Bouwen met Staal | Veelzijdig, flexibel, duurzaam Bouwen met Staal

Prestatieafspraken voor woningbouw gepresenteerd

Het kabinet heeft met woningcorporaties, gemeenten, provincies en andere betrokken marktpartijen ‘harde’ afspraken gemaakt voor snelle productie van nieuwe en betaalbare woningen.

« terug naar Nieuws

15 maart 2022

Het kabinet heeft met woningcorporaties, gemeenten, provincies en andere betrokken marktpartijen ‘harde’ afspraken gemaakt voor snelle productie van nieuwe en betaalbare woningen.

De afspraken zijn vastgelegd in de Nationale Woon- en Bouwagenda en het Programma Woningbouw dat afgelopen vrijdag wereldkundig is gemaakt door minister De Jonge van VRO. Vóór 2031 moeten 900.000 nieuwe woningen zijn gebouwd, waarvan 250.000 sociale huurwoningen en 350.000 huurwoningen voor middeninkomens en betaalbare koopwoningen, zo blijkt uit het Rijksprogramma.

Eind dit jaar dient bekend te zijn hoeveel nieuwe woningen er per regio bijkomen, ‘inclusief afspraken over wat voor type woningen, in welk segment en op welke locaties’, aldus De Jonge.
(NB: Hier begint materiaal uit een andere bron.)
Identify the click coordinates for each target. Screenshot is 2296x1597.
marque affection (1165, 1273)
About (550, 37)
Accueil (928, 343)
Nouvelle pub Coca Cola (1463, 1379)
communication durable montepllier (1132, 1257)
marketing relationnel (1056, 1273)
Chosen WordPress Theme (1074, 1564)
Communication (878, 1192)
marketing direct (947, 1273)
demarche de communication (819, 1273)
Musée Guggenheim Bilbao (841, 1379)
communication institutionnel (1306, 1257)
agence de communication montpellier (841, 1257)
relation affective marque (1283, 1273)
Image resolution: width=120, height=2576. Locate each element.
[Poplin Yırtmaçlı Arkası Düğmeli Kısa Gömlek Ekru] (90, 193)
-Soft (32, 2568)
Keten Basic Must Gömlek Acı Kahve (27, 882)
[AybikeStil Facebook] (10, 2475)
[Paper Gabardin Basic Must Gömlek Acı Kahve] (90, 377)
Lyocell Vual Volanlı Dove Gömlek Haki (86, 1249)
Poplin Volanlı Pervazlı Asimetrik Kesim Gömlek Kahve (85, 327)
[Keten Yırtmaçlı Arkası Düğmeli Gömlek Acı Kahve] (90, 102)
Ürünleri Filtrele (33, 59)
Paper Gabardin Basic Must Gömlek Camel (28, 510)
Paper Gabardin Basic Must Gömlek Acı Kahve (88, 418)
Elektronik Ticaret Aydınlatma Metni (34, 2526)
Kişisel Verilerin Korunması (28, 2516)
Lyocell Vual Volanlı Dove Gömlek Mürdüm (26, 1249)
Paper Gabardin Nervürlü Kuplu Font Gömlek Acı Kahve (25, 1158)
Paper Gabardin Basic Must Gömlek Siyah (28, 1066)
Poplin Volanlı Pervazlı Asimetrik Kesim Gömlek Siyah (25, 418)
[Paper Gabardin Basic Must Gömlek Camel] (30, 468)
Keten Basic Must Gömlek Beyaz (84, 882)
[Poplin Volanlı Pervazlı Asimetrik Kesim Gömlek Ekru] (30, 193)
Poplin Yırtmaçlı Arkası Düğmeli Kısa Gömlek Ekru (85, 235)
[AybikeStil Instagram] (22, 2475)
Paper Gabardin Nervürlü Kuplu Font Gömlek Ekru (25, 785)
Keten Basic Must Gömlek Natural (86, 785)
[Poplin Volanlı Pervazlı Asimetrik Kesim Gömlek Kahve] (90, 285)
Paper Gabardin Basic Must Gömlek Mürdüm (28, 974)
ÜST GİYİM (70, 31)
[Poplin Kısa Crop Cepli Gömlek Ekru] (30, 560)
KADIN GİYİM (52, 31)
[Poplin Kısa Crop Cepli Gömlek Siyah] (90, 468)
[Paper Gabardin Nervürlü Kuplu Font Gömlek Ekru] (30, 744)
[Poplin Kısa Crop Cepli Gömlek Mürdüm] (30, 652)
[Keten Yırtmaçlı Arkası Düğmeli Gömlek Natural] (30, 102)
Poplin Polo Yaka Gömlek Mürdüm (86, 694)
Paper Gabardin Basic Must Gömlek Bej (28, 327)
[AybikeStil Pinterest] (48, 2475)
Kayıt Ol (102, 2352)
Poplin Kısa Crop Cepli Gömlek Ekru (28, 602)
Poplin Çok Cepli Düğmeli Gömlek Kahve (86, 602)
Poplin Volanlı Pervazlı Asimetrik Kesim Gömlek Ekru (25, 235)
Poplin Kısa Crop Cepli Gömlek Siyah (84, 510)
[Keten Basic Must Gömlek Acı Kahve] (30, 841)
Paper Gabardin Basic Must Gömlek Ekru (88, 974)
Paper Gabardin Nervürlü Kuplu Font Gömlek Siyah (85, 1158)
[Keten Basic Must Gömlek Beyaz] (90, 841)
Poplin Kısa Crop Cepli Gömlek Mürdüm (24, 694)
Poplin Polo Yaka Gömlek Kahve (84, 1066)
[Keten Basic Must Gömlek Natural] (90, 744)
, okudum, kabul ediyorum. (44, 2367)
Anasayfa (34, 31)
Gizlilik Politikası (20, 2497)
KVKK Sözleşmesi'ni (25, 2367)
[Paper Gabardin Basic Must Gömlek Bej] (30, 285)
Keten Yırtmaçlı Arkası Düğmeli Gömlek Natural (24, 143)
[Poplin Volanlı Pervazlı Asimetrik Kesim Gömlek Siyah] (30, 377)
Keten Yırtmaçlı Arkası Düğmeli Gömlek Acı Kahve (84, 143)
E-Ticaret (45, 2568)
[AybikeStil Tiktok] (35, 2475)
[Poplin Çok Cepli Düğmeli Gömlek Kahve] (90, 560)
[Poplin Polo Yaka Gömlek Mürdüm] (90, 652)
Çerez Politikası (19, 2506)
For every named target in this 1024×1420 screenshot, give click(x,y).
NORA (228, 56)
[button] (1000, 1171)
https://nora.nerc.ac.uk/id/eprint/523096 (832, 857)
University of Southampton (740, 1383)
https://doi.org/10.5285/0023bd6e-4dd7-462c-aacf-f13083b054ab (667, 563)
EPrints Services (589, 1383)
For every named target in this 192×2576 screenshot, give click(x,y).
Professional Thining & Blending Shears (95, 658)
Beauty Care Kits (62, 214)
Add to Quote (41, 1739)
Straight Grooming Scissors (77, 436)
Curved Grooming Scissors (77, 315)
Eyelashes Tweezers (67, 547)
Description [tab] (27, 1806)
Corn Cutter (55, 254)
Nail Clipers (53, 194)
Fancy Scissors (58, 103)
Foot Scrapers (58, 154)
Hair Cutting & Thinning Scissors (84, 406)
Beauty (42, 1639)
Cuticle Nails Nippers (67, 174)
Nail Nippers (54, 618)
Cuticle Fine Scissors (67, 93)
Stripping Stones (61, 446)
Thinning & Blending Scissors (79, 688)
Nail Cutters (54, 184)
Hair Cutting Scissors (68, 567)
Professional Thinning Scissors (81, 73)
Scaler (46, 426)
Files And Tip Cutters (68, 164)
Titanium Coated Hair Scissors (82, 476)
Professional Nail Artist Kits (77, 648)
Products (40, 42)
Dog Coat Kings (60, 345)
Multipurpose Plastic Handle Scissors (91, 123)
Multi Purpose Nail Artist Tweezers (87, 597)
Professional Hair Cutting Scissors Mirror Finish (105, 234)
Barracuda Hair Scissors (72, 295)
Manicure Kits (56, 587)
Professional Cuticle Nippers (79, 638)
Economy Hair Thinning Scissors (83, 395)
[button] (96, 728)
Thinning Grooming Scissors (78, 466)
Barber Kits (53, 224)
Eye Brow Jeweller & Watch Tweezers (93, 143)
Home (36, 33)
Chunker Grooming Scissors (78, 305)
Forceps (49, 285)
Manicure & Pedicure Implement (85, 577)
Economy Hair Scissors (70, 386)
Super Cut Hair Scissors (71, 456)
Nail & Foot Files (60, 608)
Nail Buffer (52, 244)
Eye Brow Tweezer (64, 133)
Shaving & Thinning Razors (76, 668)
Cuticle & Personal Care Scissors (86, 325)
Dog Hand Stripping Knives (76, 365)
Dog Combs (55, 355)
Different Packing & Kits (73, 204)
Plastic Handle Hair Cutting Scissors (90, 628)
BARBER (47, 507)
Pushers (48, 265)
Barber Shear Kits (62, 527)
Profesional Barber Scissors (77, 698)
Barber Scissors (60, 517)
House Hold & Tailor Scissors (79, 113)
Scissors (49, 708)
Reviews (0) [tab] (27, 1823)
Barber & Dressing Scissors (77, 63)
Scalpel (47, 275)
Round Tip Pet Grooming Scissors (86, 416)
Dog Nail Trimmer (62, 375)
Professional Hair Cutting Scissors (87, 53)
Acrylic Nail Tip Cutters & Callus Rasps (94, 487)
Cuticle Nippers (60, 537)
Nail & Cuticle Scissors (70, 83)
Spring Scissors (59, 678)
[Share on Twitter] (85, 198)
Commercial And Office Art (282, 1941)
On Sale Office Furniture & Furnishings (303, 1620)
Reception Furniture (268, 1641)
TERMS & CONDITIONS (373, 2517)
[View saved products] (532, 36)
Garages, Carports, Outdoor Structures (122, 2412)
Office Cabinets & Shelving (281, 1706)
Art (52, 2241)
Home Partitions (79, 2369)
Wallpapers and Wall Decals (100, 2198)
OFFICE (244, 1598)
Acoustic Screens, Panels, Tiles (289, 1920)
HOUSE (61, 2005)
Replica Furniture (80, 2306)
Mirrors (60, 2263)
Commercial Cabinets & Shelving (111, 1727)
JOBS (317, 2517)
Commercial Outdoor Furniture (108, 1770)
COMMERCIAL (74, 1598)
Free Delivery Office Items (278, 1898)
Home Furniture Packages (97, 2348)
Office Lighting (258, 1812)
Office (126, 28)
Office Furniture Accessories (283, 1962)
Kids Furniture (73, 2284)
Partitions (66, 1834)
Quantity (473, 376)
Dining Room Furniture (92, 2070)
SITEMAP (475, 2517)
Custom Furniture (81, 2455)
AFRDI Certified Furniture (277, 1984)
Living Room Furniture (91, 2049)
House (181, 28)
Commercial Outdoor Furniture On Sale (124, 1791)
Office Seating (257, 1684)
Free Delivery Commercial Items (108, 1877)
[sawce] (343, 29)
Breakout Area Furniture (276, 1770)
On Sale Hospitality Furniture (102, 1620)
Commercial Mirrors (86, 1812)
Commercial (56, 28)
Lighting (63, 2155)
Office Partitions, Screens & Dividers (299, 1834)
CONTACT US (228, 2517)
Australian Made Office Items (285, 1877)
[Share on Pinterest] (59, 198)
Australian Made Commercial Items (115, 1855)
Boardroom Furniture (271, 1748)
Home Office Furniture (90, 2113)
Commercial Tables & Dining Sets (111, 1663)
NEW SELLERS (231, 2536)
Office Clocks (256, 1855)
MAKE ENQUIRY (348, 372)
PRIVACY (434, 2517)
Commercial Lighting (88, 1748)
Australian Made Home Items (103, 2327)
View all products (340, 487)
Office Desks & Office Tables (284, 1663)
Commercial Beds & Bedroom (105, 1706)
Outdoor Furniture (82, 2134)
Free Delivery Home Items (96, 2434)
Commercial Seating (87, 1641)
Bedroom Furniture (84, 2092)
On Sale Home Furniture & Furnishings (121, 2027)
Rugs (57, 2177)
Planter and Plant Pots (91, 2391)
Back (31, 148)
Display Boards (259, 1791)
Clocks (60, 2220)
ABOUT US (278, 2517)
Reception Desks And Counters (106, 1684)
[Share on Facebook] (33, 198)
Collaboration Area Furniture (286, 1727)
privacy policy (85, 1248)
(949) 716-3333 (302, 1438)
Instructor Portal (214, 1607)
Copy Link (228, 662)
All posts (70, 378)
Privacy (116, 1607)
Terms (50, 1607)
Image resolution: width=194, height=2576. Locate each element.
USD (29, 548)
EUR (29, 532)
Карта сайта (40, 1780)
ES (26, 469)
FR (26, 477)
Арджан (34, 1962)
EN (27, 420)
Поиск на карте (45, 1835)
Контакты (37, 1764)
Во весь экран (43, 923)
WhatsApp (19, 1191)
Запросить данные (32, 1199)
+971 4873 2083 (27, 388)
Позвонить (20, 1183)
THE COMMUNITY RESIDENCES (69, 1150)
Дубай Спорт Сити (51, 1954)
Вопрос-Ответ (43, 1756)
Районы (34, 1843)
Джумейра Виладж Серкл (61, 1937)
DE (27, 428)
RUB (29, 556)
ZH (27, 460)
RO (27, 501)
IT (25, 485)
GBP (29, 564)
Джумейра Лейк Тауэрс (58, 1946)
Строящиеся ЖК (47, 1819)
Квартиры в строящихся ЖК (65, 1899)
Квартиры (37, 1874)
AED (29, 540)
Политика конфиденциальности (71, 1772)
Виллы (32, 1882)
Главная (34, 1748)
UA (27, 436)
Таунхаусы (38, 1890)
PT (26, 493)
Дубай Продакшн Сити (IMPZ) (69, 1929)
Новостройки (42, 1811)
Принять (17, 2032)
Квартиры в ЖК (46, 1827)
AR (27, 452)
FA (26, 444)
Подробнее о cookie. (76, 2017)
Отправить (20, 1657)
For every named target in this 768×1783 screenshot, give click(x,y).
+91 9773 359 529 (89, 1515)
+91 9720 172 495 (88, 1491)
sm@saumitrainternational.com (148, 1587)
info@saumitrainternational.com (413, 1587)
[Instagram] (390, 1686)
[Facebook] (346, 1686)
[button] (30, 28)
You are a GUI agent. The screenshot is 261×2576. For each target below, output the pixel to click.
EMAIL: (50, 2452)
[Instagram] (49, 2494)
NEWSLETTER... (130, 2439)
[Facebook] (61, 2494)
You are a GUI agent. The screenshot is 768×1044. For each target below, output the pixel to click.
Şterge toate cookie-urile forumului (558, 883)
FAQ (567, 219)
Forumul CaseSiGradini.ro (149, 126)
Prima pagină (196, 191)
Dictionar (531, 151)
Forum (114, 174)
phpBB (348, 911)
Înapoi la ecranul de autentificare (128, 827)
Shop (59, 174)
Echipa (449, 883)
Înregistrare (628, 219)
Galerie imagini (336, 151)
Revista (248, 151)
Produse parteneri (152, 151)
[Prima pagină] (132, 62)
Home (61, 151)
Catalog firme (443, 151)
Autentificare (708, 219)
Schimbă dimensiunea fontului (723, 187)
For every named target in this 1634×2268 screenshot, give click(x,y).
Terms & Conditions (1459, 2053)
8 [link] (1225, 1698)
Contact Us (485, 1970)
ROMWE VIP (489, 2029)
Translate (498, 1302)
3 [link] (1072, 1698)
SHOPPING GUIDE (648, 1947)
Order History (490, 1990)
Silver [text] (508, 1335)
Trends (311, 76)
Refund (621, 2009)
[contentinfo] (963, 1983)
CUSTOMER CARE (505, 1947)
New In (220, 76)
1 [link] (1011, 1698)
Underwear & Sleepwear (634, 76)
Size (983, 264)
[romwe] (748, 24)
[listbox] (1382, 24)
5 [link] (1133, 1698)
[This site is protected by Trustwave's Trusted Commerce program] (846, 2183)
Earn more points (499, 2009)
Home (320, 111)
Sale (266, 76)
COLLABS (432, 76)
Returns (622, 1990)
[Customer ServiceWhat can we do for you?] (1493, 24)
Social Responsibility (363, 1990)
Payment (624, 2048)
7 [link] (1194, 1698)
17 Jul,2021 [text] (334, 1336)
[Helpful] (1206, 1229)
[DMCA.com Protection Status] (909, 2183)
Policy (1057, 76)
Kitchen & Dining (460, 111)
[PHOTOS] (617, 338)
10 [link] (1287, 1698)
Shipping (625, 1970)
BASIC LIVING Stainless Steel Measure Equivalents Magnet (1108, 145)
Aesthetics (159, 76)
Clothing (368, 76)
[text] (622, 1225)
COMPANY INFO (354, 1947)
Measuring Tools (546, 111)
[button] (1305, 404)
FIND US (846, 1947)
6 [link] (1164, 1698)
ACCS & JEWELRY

Al eerder, vóór komende zomer, moet op grond van indicatieve aantallen voor elke regio de bouwopgave worden vastgesteld.

Per 1 oktober moet zijn bepaald hoeveel woningen (van verschillende typen) per provincie worden gebouwd. De aantallen per provincie worden vervolgens vertaald naar aantallen per gemeente. Gemeenten dienen deze aantallen per 1 januari ‘zwart op wit’ te hebben staan. Als een gemeente deze prestatieafspraak niet (tijdig) nakomt, kan de provincie via een ‘aanwijzing’ de eigenlijke woningbouwtaak van de betreffende gemeente overnemen.

Wel kan een gemeente tegen zo’n aanwijzing bezwaar maken en – in geval van afwijzing van het bezwaar – beroep aantekenen. ‘Dat kan jaren duren. De krapte op de woningmarkt en de ‘nare effecten’ die dat voor veel mensen met zich meebrengt, is daarvoor te nijpend’, meent de minister.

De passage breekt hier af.